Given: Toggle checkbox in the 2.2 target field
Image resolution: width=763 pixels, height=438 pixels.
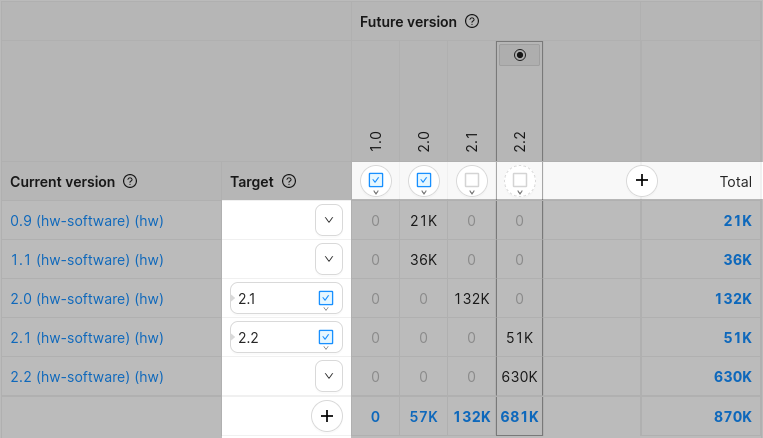Looking at the screenshot, I should pyautogui.click(x=326, y=337).
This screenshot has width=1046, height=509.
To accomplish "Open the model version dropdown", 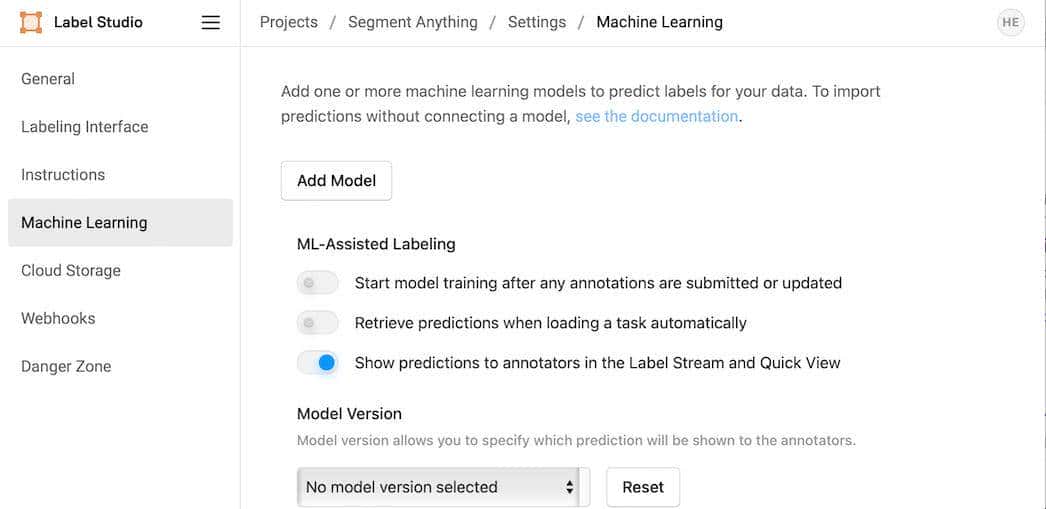I will click(440, 487).
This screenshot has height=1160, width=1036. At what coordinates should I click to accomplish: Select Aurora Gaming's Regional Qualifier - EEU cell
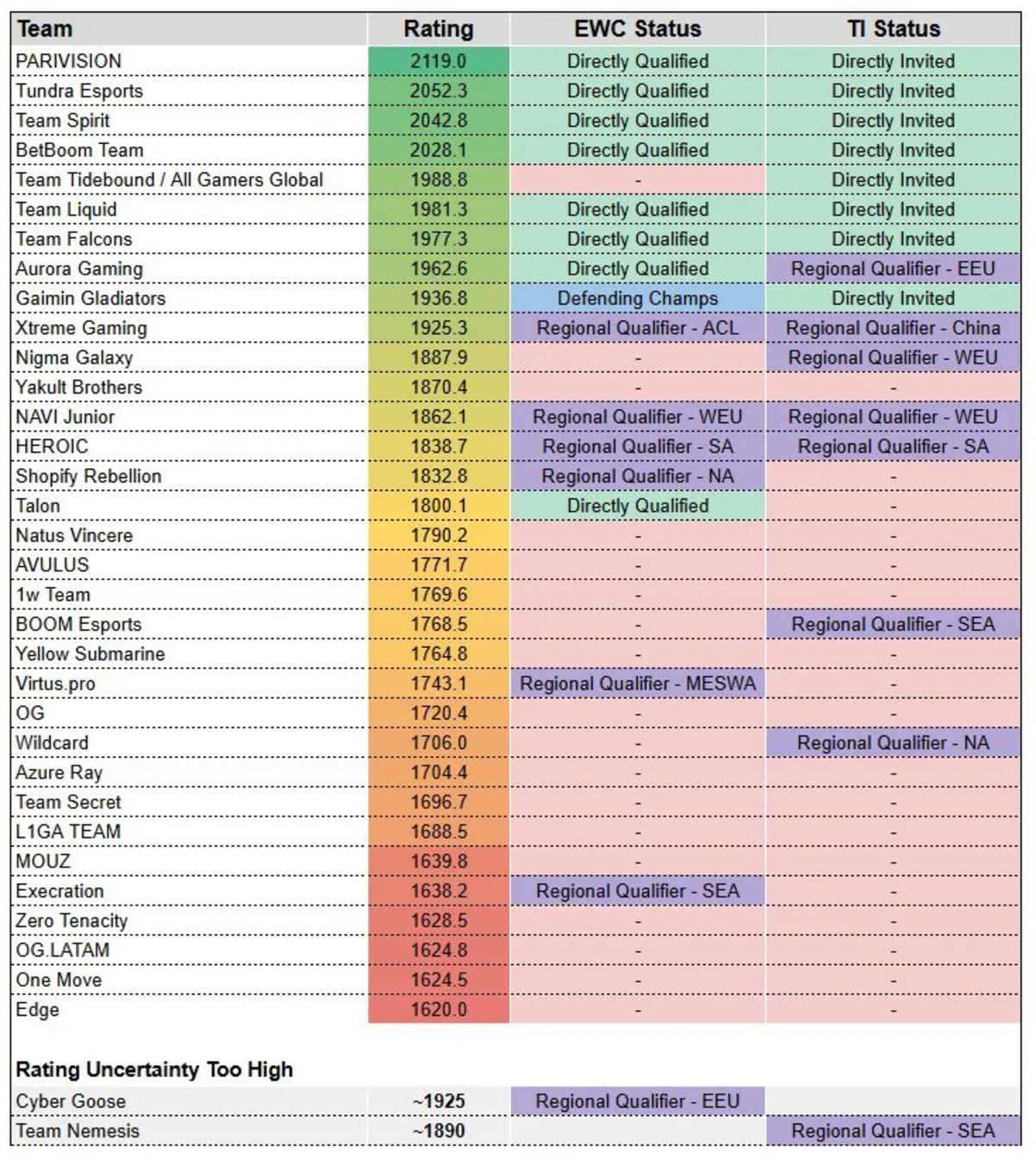tap(893, 268)
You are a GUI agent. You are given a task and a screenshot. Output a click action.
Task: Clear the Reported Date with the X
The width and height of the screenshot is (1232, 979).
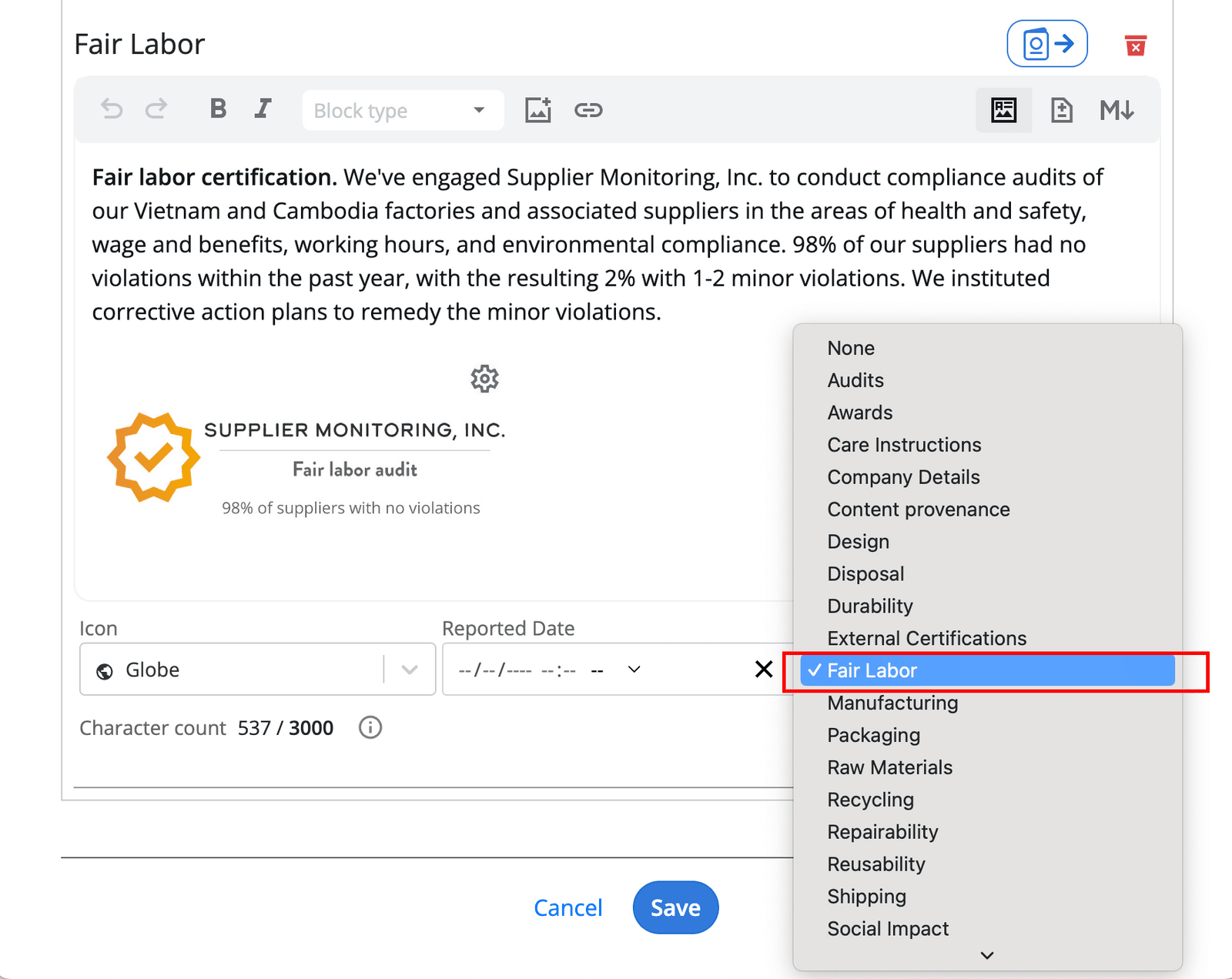[763, 669]
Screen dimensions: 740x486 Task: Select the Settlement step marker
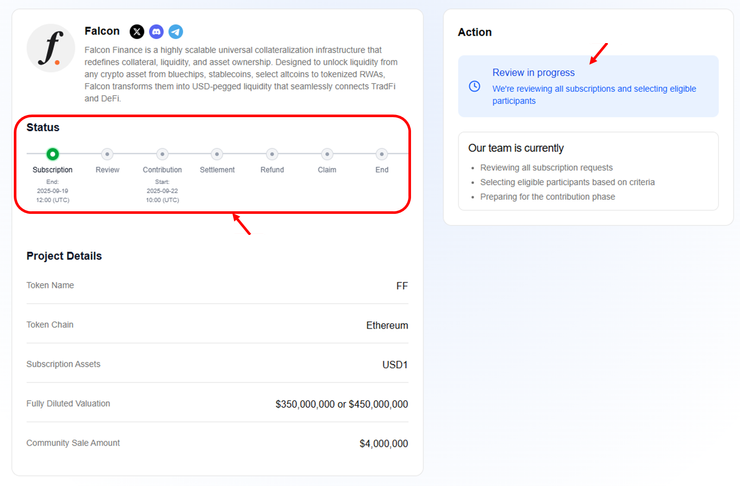point(217,154)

==================================================

→ Challenge: Copy the lines from the one containing "Screen dimensions: 740x486" through the last line above, requests included, and shift every coordinate in the answers by adding 108 to it. Leave the pictures out.

→ In response:
Screen dimensions: 740x486 Task: Select the Settlement step marker
point(325,262)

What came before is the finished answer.